Europäischer Gerichtshof, Internationaler Gerichtshof in Kirchberg, Luxemburg
Der Europäische Gerichtshof besteht aus zwei 24-stöckigen Türmen mit bronzefarbenen Fassaden und einem zentralen Justizgebäude, die durch eine Servicebrücke miteinander verbunden sind. Die Metallfassade bildet ein feines Raster, das natürliches Licht filtert und den Gebäudekomplex auch nachts sichtbar macht.

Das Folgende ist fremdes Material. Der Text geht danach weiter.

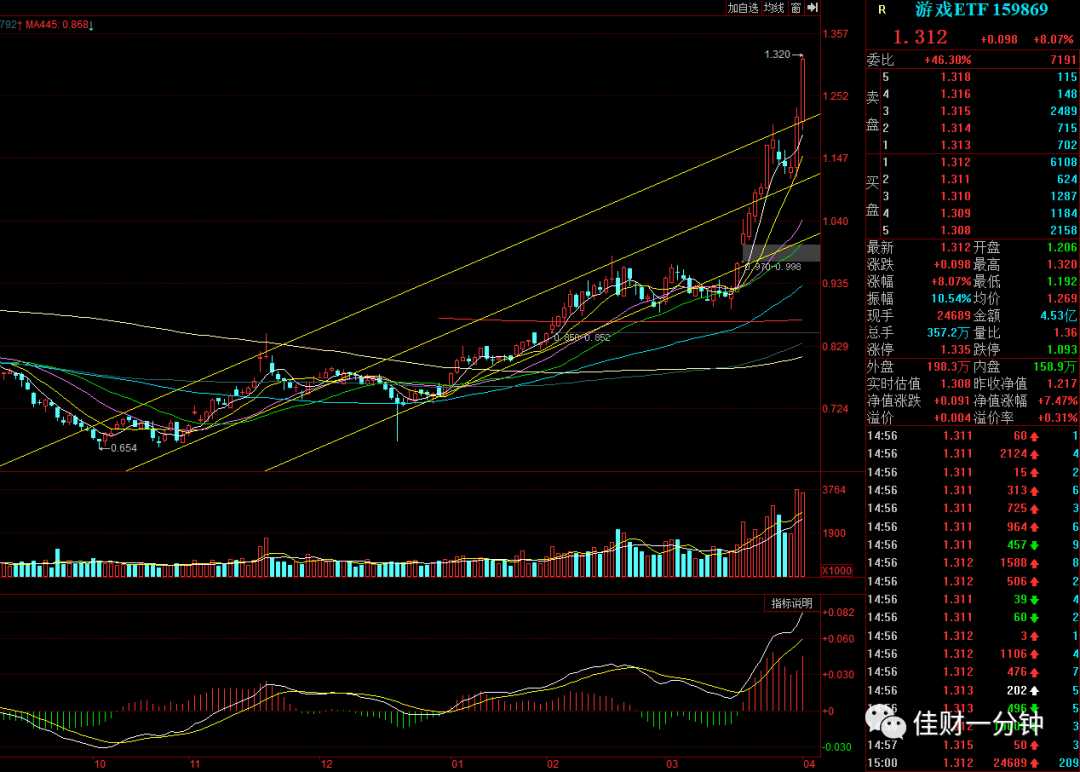
Task: Select the 15:00 closing tick row
Action: [x=972, y=762]
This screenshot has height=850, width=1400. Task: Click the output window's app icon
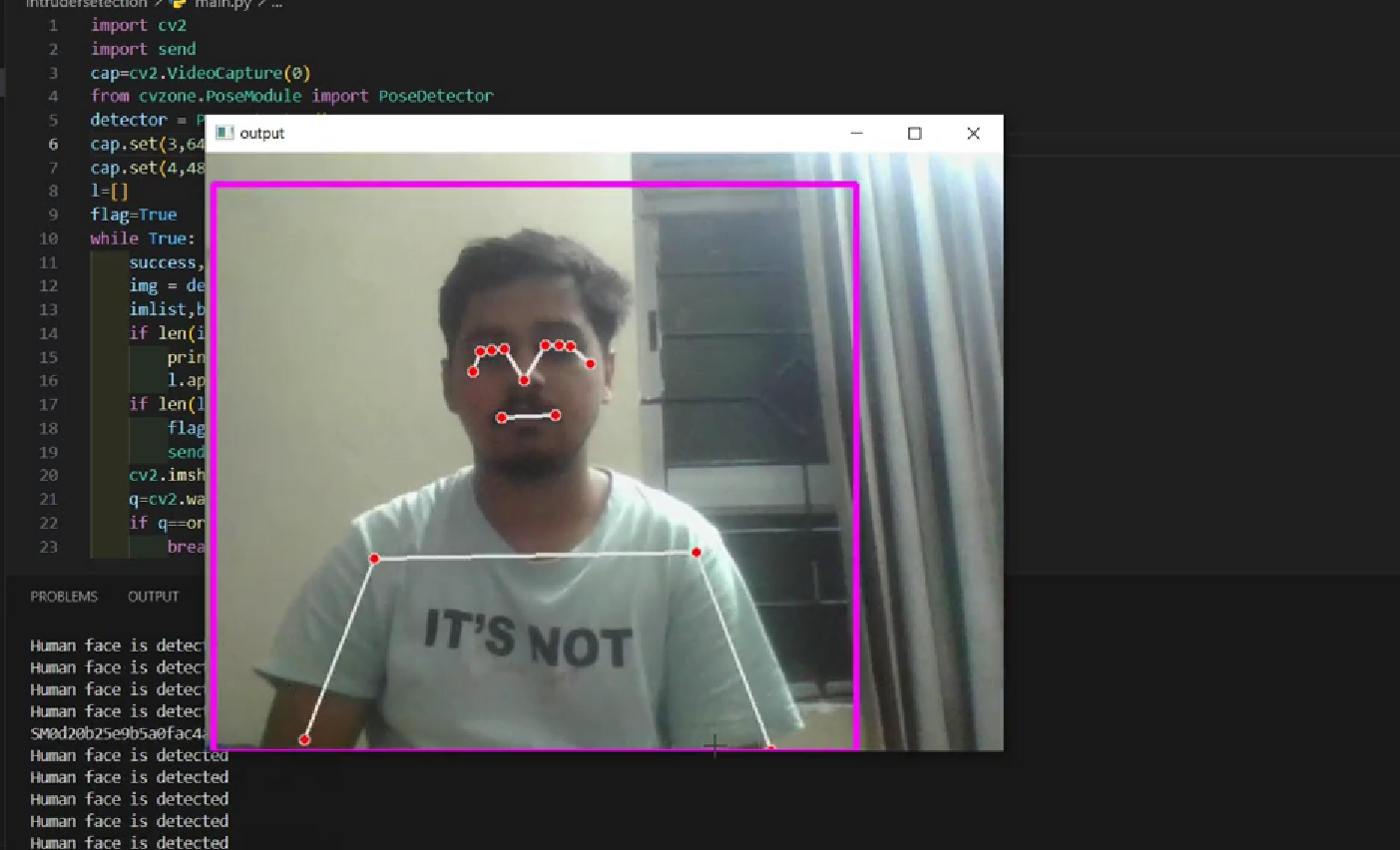point(225,133)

Das Gericht entstand 1952 als Rechtsorgan der damaligen Europäischen Gemeinschaft für Kohle und Stahl mit sechs Gründungsstaaten. Der heutige Gebäudekomplex wurde erst in den 1990er Jahren errichtet, um den wachsenden Bedarf an Räumen für Richter und Verwaltung zu decken.
Die Architektur der Bronzetürme reflektiert die institutionelle Identität der Europäischen Union und bildet einen markanten Kontrast zur historischen Altstadt von Luxemburg. Besucher erleben die Mehrsprachigkeit direkt durch Übersetzerkabinen und Beschilderung in allen Amtssprachen.

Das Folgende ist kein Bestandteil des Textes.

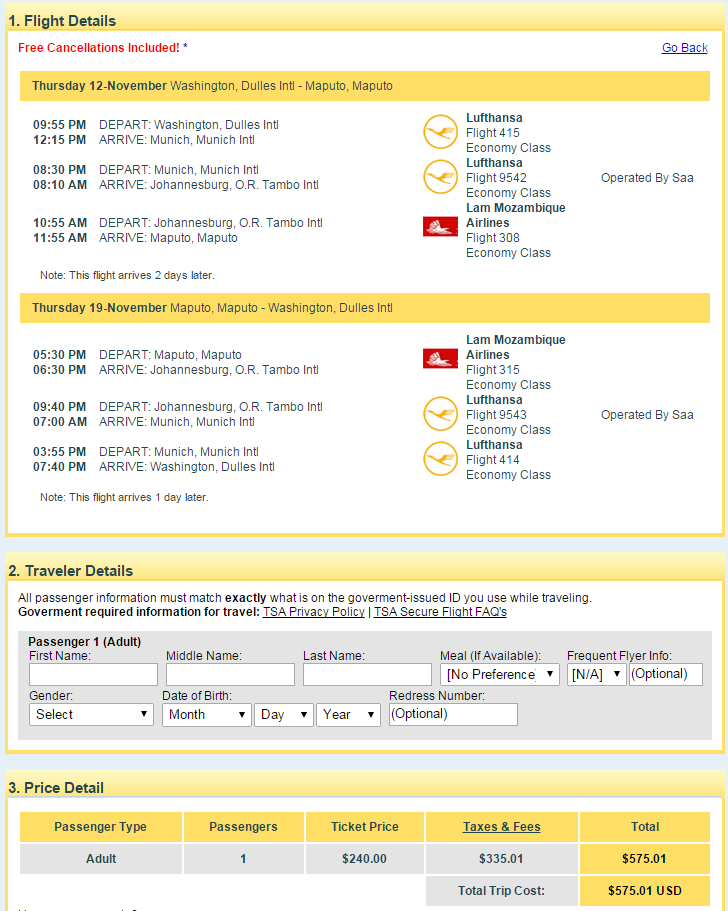
Task: Click Lufthansa logo beside Flight 9543
Action: pyautogui.click(x=440, y=414)
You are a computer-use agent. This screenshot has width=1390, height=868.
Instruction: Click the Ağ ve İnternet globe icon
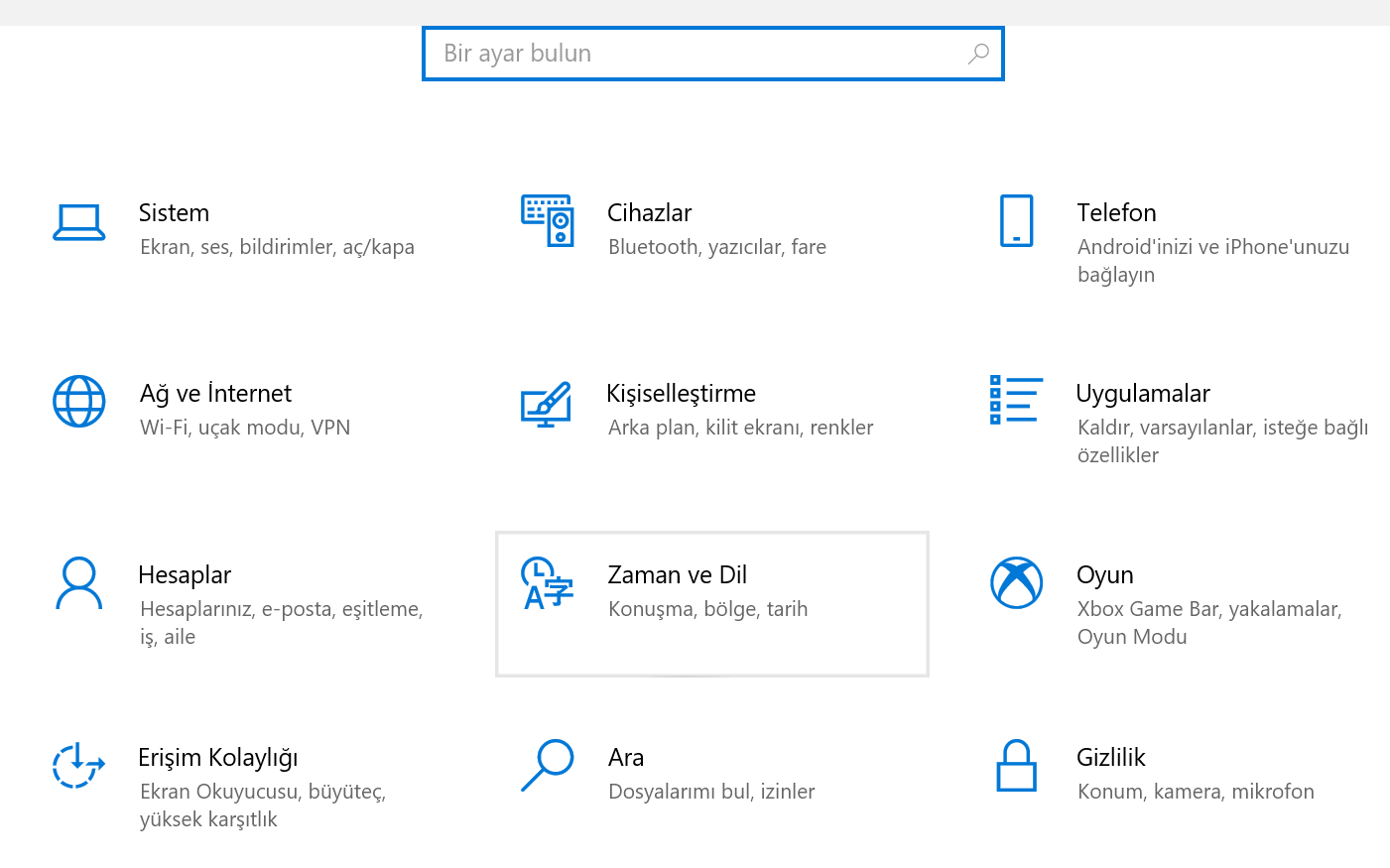click(78, 402)
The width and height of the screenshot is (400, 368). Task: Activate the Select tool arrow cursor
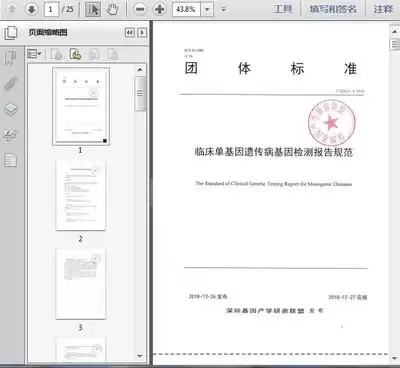93,9
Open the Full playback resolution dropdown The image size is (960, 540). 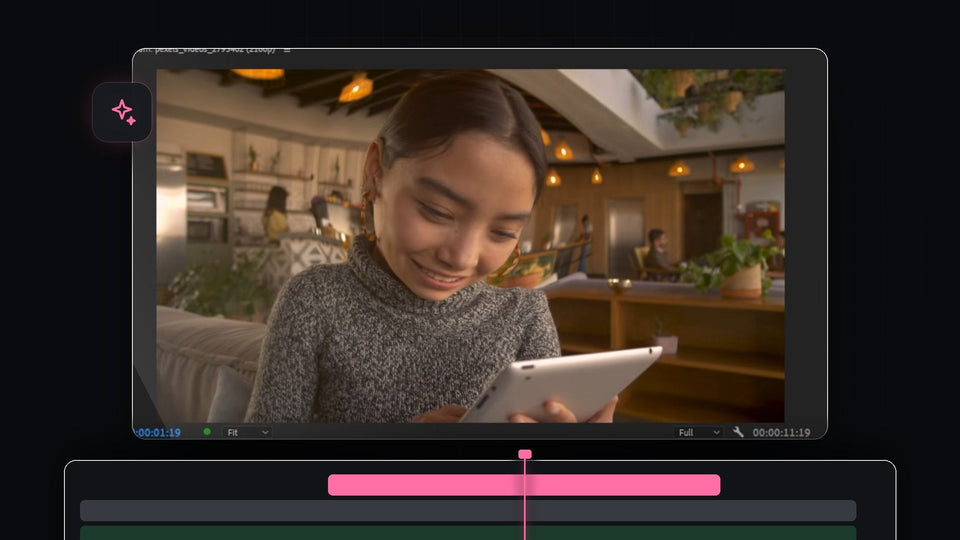pos(699,432)
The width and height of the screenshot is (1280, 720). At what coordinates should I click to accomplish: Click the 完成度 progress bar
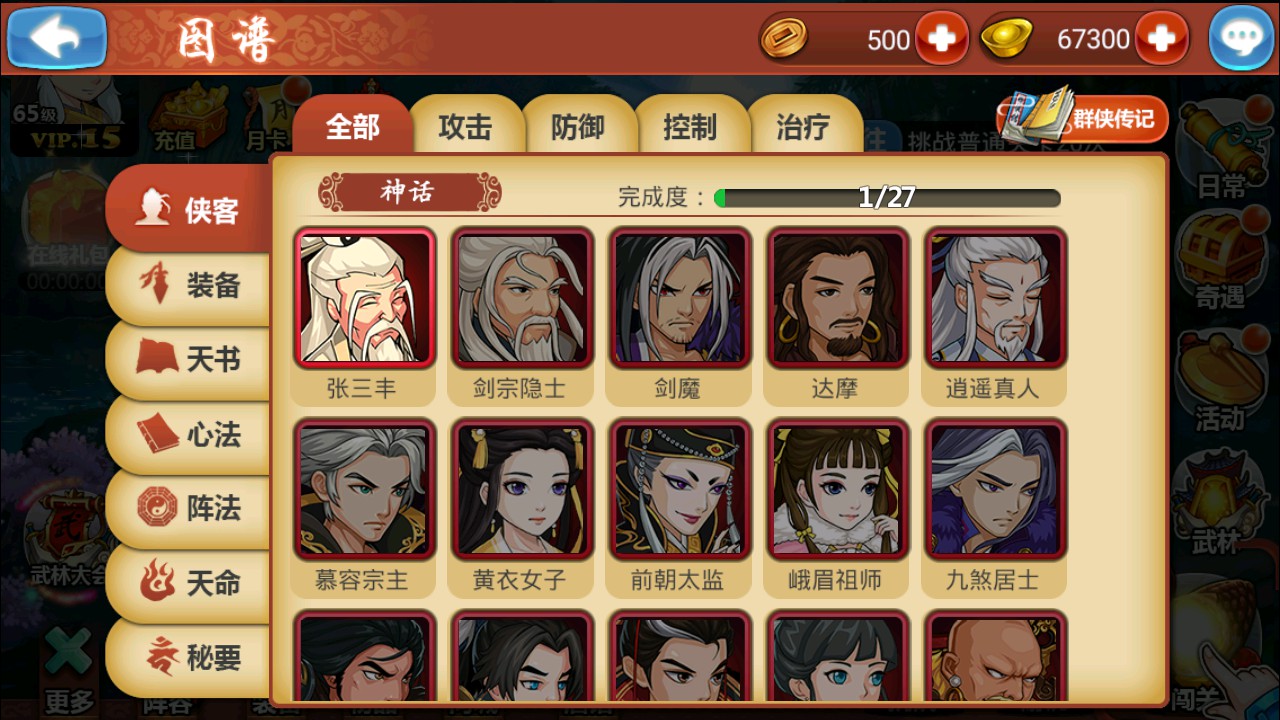coord(887,197)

Der Gebäudekomplex liegt im Europaviertel Kirchberg, das mit Bus und Straßenbahn gut erreichbar ist. Führungen müssen rechtzeitig im Voraus gebucht werden, da Sicherheitskontrollen Zeit benötigen und nur begrenzte Plätze zur Verfügung stehen.
Hinter den Bronzefassaden arbeiten täglich über tausend Übersetzer und Dolmetscher, die Rechtsdokumente und Verhandlungen in 24 Sprachen bearbeiten. Der Komplex verfügt über eigene Bibliotheken mit Sammlungen europäischer Rechtsprechung, die über mehrere Stockwerke verteilt sind.